> _Task description_
Copy out every line of text in the records below, word for word, and leave the pictures out.

> _Material to process_

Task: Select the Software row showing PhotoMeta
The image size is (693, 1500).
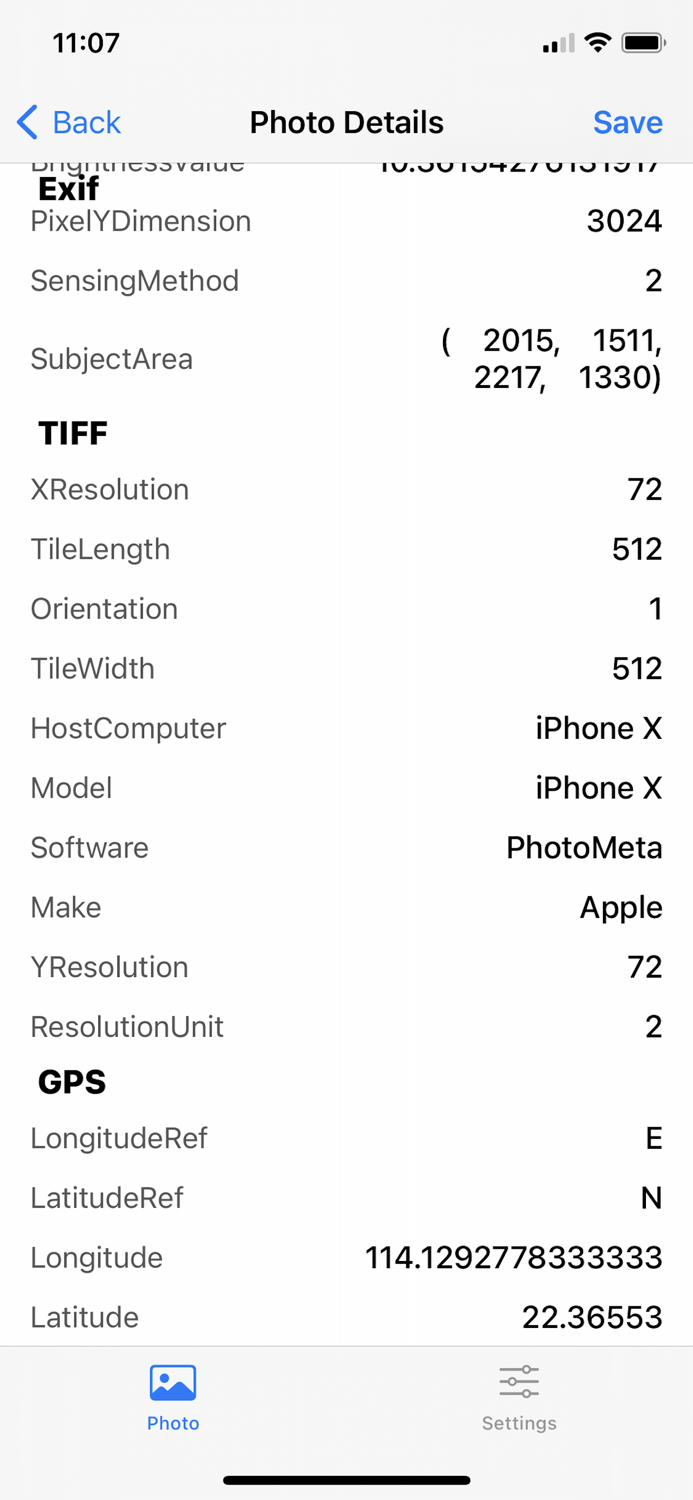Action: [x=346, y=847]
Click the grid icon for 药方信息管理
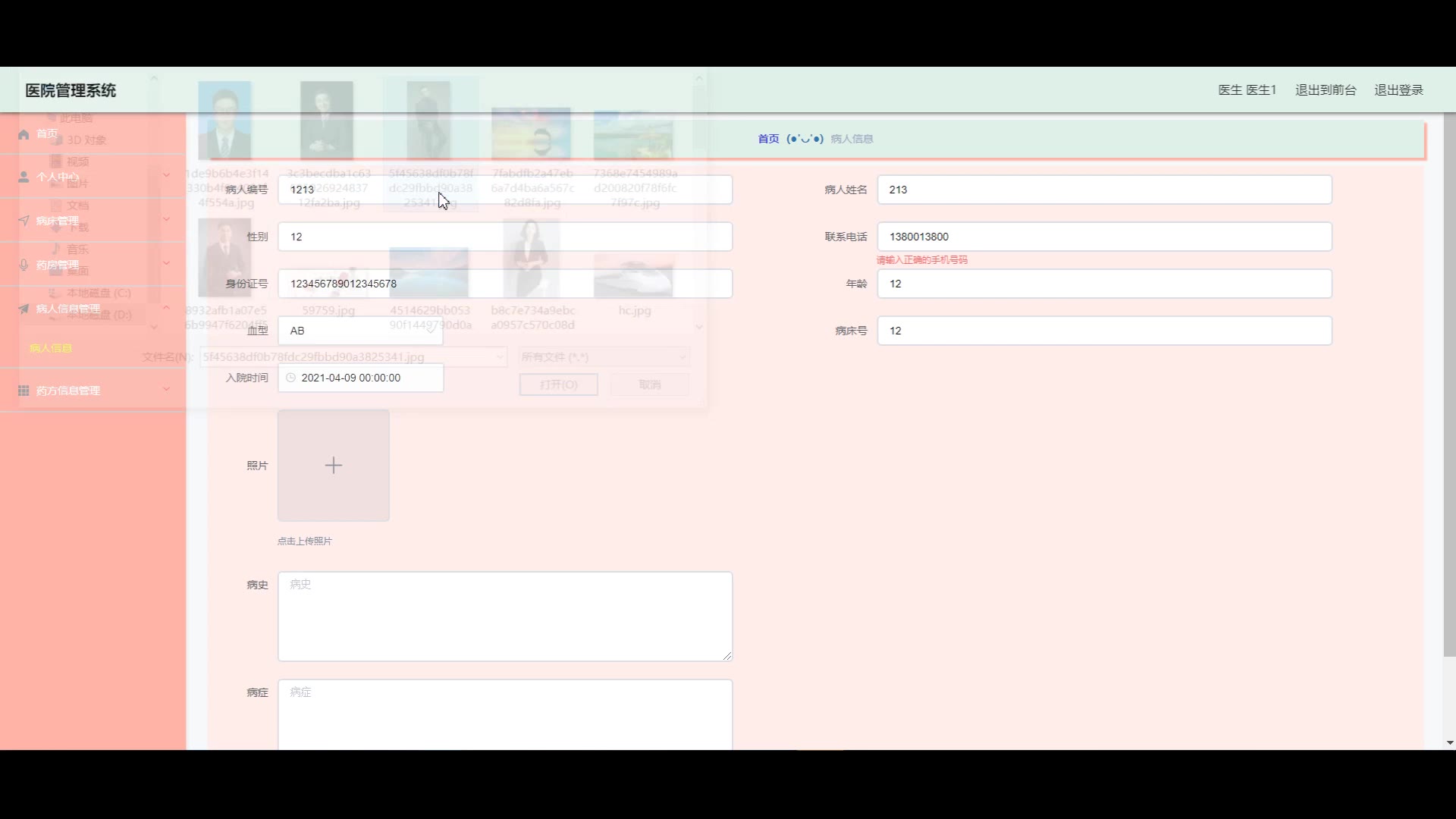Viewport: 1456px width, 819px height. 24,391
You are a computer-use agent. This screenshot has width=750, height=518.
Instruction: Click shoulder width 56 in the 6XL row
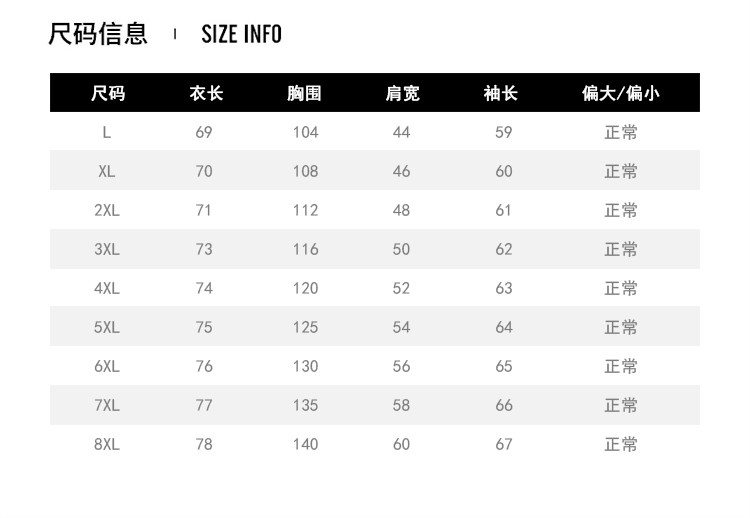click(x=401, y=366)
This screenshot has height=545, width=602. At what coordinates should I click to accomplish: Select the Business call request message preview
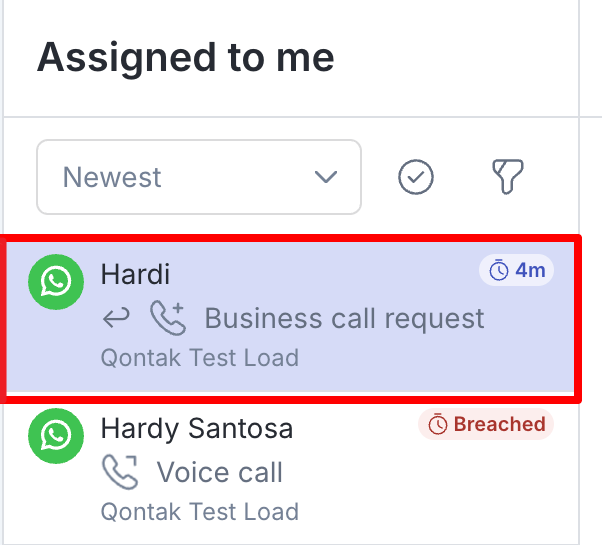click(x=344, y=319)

> _Solved problem_
Task: Select the Software row showing PhotoMeta
The image size is (693, 1500).
Action: [x=346, y=847]
Click the grid icon for 药方信息管理
Viewport: 1456px width, 819px height. 24,391
You are a computer-use agent. This screenshot has width=750, height=518.
Instruction: Click shoulder width 56 in the 6XL row
click(x=401, y=366)
This screenshot has height=545, width=602. At what coordinates should I click to accomplish: Select the Business call request message preview
click(x=344, y=319)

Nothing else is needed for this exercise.